━━━━━ STORED DATA ━━━━━

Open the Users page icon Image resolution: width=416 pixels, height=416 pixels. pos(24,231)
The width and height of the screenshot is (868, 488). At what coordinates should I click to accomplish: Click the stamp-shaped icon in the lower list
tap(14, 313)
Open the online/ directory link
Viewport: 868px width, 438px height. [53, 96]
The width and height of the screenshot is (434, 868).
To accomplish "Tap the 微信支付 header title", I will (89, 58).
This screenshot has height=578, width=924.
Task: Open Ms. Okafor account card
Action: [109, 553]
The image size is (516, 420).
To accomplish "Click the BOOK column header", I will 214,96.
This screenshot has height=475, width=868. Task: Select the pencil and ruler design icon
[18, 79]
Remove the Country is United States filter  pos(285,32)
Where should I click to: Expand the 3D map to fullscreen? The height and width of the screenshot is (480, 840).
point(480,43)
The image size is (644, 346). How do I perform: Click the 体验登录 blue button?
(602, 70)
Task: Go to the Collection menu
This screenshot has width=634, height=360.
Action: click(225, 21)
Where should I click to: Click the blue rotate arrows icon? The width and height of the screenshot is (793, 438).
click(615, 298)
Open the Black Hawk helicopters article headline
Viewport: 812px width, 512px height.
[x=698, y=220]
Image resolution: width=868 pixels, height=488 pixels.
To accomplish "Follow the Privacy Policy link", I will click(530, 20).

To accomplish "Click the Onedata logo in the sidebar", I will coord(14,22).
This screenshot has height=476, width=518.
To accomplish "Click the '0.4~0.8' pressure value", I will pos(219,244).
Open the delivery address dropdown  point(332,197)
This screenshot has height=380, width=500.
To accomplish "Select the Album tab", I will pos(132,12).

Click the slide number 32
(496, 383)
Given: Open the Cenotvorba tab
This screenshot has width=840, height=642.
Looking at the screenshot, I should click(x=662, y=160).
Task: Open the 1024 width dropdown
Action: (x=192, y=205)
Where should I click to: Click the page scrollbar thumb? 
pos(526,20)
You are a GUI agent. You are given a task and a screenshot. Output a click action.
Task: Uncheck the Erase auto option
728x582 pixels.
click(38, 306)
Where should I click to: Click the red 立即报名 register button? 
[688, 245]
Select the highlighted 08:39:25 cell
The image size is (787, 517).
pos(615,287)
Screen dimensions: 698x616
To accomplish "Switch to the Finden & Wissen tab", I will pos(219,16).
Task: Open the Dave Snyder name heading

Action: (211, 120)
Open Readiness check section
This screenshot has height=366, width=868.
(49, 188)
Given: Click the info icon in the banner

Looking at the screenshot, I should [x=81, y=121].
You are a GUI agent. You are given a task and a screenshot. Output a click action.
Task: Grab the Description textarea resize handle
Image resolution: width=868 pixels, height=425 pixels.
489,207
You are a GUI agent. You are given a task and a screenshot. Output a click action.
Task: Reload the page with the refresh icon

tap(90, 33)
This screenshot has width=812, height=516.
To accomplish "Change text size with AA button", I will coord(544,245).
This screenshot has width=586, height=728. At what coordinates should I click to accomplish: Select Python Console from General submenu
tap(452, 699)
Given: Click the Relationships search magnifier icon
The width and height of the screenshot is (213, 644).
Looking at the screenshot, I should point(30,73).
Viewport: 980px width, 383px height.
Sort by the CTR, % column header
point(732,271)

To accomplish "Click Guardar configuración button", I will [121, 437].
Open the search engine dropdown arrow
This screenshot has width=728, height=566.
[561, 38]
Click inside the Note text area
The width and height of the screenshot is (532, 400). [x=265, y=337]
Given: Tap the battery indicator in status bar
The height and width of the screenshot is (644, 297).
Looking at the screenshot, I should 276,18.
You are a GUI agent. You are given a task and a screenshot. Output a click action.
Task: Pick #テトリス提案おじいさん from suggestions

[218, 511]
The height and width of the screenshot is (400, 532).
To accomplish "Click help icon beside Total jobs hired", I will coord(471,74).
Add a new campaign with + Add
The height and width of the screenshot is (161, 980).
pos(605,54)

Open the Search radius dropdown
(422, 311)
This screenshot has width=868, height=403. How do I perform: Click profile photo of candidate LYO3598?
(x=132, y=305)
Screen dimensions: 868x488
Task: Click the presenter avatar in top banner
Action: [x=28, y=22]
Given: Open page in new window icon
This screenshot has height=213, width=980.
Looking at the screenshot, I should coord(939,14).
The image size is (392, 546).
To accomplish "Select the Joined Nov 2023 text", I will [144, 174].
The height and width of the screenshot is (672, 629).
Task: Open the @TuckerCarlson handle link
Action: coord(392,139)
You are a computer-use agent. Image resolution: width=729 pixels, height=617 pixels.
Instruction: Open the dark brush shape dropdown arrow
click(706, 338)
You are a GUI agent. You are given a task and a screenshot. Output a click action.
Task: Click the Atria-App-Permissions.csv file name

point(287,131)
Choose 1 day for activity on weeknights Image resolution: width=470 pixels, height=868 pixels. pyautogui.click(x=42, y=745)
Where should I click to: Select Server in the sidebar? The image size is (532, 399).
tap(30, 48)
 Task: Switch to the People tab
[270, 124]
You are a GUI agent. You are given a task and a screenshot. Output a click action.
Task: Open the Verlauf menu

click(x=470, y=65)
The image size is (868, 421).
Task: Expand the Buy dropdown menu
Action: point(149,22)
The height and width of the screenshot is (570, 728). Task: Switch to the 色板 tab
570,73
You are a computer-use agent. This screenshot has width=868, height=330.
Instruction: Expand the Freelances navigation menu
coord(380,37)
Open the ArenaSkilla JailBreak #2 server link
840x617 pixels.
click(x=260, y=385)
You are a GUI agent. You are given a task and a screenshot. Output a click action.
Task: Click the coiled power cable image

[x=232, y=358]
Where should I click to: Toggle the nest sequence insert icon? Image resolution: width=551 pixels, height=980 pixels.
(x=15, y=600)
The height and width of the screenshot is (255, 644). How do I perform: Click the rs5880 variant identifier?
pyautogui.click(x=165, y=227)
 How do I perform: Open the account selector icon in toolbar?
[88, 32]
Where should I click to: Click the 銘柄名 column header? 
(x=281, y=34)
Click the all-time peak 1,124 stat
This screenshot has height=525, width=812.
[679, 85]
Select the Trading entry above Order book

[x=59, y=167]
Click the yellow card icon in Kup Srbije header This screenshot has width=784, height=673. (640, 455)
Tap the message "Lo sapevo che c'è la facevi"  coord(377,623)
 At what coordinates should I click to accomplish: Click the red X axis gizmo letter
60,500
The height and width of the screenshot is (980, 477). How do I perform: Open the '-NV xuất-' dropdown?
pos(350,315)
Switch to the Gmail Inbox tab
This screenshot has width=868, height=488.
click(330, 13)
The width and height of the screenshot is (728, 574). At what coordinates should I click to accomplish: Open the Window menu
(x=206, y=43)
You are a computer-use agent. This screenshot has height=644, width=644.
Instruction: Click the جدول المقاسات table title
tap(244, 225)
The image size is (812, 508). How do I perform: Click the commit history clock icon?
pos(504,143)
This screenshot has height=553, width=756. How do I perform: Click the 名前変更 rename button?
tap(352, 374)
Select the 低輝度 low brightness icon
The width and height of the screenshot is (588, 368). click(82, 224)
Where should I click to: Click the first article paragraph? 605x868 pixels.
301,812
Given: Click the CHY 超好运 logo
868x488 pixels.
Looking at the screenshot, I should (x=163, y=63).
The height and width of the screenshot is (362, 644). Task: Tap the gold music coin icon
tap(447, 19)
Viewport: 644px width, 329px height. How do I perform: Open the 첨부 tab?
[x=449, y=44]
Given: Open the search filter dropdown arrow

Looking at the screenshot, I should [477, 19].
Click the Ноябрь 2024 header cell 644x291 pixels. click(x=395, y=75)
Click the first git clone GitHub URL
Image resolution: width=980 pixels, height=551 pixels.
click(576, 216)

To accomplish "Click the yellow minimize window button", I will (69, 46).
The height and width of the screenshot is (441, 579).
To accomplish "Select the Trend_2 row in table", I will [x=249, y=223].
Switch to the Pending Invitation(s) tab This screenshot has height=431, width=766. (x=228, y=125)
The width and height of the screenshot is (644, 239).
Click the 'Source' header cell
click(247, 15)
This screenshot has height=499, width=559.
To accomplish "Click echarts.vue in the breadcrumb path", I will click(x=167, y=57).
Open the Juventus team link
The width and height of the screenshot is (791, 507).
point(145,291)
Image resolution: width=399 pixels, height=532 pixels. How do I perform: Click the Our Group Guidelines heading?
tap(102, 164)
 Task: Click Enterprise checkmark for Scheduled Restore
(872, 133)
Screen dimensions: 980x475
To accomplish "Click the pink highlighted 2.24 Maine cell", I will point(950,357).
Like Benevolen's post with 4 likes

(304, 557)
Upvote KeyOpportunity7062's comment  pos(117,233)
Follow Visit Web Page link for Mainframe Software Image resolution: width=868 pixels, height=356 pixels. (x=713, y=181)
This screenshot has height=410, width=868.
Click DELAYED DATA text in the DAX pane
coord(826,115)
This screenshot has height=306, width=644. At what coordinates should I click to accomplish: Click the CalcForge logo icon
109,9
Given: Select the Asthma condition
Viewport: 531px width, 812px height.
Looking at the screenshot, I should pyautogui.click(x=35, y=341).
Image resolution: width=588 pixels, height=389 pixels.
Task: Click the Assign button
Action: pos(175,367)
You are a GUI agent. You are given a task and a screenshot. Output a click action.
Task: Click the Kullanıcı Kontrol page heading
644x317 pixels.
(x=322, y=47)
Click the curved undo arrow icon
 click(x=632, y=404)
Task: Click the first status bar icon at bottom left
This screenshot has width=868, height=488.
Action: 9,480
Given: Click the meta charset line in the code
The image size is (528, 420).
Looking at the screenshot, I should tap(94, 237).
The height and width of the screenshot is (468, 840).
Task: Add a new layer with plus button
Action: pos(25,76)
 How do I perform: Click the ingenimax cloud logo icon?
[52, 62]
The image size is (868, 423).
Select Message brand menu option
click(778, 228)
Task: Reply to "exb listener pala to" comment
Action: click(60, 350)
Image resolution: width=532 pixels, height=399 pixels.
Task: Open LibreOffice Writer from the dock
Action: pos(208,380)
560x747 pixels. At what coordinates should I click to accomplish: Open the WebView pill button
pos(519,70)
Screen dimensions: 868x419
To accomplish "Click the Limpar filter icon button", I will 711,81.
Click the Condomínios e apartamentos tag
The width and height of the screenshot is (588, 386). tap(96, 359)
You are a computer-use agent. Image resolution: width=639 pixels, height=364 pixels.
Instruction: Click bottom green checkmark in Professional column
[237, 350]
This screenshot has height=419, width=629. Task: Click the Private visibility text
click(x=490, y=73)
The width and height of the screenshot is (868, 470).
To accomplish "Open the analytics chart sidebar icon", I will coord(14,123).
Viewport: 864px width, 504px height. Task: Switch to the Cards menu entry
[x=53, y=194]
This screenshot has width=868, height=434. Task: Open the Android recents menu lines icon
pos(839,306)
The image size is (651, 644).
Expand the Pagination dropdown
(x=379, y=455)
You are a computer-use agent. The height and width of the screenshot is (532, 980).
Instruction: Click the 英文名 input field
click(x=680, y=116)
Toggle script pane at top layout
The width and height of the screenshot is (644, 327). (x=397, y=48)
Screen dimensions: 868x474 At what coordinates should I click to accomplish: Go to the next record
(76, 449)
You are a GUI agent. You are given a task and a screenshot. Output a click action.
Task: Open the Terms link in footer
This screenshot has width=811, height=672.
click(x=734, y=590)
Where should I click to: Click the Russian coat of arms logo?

━━━━━

▸ **YOUR OBJECTIVE**
Show all lines in the entries above where the word "status" appears.

▸ **WORKED SOLUTION**
Given: Tap the battery indicator in status bar
Task: Click the first status bar icon at bottom left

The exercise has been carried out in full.